◆ **Requirements**:
• A. In the stock option plan extract, whose approval regarding legal compliance must the issuance of Shares on exercise of an Option also receive?
• B. Please carry on the stock option plan extract, beginning right after its final sentence.

--- Extract to read ---

16.1 Shares shall not be issued pursuant to the exercise of an
Option unless the exercise of such Option and the issuance and delivery of such
Shares pursuant thereto shall comply with all relevant provisions of law,
including without limitation, the Securities Act of 1933, as amended, the
Exchange Act, the rules and regulations promulgated thereunder, and the
requirements of any stock exchange upon which the Shares may then be listed, and
shall be further subject to the approval of counsel for the Company with respect
to such compliance.
16.2 As a condition to the exercise of an Option, the Company
may require the person exercising such Option to represent and warrant at the
time of any such exercise that the Shares are being purchased only for
investment and without any present intention to sell or distribute such Shares
if, in the opinion of counsel for the Company, such a representation is required
by any of the aforementioned relevant provisions of law.
17. Reservation of Shares. The Company, during the term of this Plan,
will at all times reserve and keep available such number of Shares as shall be
sufficient to satisfy the requirements of the Plan.

--- Supplied information ---

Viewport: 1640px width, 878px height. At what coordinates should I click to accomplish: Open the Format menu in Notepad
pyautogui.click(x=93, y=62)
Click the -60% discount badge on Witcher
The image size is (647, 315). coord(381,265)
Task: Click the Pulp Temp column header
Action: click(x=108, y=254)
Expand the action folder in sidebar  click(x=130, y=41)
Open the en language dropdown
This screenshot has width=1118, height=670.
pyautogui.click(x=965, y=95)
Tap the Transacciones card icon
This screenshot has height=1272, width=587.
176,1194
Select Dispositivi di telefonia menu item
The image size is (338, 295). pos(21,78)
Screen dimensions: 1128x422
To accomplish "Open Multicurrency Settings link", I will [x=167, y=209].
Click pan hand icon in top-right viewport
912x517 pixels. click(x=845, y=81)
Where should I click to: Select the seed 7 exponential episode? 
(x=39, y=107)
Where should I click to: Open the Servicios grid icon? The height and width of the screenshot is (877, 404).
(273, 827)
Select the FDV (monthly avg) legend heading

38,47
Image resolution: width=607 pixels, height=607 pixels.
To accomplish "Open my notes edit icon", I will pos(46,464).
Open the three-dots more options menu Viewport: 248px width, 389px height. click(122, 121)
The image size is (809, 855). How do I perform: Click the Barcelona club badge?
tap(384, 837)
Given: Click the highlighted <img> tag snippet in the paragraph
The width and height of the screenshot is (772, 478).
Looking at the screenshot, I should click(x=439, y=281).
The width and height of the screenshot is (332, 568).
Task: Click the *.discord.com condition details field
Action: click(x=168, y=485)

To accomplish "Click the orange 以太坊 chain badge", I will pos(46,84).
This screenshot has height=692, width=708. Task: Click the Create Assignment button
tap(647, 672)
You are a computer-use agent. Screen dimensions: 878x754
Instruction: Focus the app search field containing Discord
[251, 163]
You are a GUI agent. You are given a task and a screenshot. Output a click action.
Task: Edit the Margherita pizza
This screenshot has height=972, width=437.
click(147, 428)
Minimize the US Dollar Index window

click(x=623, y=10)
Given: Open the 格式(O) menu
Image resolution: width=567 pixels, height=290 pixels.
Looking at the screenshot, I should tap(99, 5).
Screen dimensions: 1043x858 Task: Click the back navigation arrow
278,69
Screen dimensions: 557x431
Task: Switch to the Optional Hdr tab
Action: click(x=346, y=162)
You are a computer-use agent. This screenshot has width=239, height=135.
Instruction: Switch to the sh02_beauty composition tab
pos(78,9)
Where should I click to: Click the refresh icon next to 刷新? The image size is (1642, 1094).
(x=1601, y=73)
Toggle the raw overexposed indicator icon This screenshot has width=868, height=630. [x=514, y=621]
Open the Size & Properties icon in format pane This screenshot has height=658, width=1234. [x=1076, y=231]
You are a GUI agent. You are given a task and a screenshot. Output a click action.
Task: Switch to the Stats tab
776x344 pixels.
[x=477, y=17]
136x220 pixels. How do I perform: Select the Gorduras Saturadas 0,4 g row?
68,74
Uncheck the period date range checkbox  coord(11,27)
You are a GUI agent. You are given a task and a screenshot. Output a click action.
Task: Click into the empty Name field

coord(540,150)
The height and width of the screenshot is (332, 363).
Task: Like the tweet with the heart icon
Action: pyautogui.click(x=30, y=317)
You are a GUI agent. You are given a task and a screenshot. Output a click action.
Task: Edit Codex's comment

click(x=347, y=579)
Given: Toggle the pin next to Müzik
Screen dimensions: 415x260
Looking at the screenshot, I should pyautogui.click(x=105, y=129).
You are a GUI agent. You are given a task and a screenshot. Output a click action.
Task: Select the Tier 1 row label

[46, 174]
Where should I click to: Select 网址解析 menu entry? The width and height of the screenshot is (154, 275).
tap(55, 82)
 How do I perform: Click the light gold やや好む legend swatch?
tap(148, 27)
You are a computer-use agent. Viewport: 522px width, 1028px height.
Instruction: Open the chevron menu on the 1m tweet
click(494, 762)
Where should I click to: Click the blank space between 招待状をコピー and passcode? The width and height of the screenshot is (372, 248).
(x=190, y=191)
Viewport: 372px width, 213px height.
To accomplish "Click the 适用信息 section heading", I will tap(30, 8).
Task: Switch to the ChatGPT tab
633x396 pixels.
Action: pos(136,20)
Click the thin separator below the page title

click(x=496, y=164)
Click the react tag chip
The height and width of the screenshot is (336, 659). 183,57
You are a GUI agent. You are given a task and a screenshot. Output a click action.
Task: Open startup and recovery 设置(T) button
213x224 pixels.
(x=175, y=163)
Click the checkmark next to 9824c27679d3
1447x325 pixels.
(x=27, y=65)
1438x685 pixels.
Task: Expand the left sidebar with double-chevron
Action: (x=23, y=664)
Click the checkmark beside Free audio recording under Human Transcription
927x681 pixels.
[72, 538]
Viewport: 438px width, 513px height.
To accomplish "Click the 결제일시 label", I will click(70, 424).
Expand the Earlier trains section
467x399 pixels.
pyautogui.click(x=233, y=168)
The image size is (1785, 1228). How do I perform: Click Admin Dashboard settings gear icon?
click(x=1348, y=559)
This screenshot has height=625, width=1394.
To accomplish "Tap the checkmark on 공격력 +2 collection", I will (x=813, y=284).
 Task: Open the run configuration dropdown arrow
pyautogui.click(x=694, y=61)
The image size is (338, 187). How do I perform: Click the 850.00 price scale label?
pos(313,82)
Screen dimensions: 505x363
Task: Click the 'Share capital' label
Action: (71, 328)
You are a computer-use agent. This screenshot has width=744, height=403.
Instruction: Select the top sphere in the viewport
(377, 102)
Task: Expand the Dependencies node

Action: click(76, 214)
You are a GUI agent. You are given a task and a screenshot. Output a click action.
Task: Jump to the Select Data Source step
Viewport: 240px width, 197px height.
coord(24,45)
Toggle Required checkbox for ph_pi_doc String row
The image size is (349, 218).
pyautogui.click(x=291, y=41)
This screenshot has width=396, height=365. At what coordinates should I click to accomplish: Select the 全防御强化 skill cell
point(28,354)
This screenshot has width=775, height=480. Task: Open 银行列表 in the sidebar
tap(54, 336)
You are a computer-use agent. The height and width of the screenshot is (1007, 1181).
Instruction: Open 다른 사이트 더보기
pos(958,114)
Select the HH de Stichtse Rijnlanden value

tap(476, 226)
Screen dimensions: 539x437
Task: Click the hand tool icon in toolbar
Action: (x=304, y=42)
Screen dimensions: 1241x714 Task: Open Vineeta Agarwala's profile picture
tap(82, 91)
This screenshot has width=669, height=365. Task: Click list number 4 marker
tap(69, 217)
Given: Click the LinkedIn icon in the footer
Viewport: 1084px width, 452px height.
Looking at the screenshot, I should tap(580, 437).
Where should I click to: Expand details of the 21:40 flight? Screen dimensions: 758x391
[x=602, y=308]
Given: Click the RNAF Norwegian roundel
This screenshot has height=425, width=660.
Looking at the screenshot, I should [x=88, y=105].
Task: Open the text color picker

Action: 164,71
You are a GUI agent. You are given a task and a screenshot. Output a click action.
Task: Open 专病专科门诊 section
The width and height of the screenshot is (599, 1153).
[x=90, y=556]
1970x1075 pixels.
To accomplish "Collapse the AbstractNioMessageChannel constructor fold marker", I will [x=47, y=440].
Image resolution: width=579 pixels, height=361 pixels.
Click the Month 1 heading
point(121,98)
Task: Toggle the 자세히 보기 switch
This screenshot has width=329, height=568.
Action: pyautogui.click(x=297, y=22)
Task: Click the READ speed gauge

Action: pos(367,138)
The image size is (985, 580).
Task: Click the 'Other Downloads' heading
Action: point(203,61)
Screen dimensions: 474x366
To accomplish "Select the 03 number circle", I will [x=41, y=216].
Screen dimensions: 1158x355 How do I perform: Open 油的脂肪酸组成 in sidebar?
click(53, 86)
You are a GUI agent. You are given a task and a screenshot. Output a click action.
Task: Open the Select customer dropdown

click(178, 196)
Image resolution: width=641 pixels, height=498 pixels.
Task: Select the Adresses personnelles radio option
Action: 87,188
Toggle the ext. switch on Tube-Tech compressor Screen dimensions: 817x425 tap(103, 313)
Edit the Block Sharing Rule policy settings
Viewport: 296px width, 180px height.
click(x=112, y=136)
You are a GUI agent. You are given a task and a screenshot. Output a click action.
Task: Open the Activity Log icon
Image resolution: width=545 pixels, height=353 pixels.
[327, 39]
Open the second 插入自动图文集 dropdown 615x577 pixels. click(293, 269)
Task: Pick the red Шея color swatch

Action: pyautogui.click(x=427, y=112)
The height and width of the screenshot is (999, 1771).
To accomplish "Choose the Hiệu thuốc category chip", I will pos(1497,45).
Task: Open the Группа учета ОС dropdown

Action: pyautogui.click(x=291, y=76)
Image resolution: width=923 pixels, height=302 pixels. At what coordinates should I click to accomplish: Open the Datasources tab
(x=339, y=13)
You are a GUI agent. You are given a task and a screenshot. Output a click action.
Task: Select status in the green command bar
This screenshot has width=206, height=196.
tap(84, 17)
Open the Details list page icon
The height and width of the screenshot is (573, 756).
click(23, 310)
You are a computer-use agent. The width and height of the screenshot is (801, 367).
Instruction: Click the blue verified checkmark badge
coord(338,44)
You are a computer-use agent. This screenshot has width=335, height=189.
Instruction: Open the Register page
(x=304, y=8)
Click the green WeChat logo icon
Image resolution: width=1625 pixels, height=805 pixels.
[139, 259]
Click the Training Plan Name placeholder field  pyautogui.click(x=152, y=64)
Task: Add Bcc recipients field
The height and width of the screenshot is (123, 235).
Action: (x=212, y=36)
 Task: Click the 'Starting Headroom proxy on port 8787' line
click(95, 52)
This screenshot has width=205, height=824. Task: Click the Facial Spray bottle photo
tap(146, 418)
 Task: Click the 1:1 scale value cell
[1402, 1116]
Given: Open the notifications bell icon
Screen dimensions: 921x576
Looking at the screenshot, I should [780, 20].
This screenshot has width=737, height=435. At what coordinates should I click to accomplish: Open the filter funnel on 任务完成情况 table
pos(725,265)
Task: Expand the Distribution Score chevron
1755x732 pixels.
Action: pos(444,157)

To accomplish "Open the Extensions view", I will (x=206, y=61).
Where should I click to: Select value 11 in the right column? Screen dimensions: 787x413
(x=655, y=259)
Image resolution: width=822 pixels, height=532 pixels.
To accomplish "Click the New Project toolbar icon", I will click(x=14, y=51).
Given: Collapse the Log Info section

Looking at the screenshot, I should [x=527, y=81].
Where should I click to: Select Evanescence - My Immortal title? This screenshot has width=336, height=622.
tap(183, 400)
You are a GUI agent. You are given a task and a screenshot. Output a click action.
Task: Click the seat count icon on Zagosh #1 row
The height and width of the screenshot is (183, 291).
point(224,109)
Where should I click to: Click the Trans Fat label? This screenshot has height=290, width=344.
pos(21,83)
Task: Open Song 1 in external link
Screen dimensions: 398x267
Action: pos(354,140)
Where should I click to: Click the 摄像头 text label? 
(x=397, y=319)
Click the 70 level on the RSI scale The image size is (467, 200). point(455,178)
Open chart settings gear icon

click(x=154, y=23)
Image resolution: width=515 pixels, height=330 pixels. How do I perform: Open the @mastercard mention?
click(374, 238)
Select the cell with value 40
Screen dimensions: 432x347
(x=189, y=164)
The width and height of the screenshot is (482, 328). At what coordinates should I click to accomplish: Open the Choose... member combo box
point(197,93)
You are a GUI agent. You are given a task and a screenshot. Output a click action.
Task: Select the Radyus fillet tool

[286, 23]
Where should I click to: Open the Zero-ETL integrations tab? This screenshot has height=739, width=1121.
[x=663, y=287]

---

◆ **Results by task**:
• A. Counsel for the Company.

• B.
18. Information to Optionees. The Company shall provide to each
Optionee, during the period for which such Optionee has one or more Options
outstanding, copies of all annual reports and other information which are
generally provided to all stockholders of the Company. The Company shall not be
required to provide such information to persons whose duties in connection with
the Company assure their access to equivalent information.
19. Governing Law; Construction. All rights and obligations under the
Plan shall be governed by, and the Plan shall be construed in accordance with,
the laws of the State of Texas without regard to the principals of conflicts of
laws. Titles and headings to Sections herein are for purposes of reference only,
and shall in no way limit, define or otherwise affect the meaning or
interpretation of any provisions of the Plan.
ADOPTED by the Directors on February 5, 1999.
APPROVED by the Shareholders on February 8, 1999.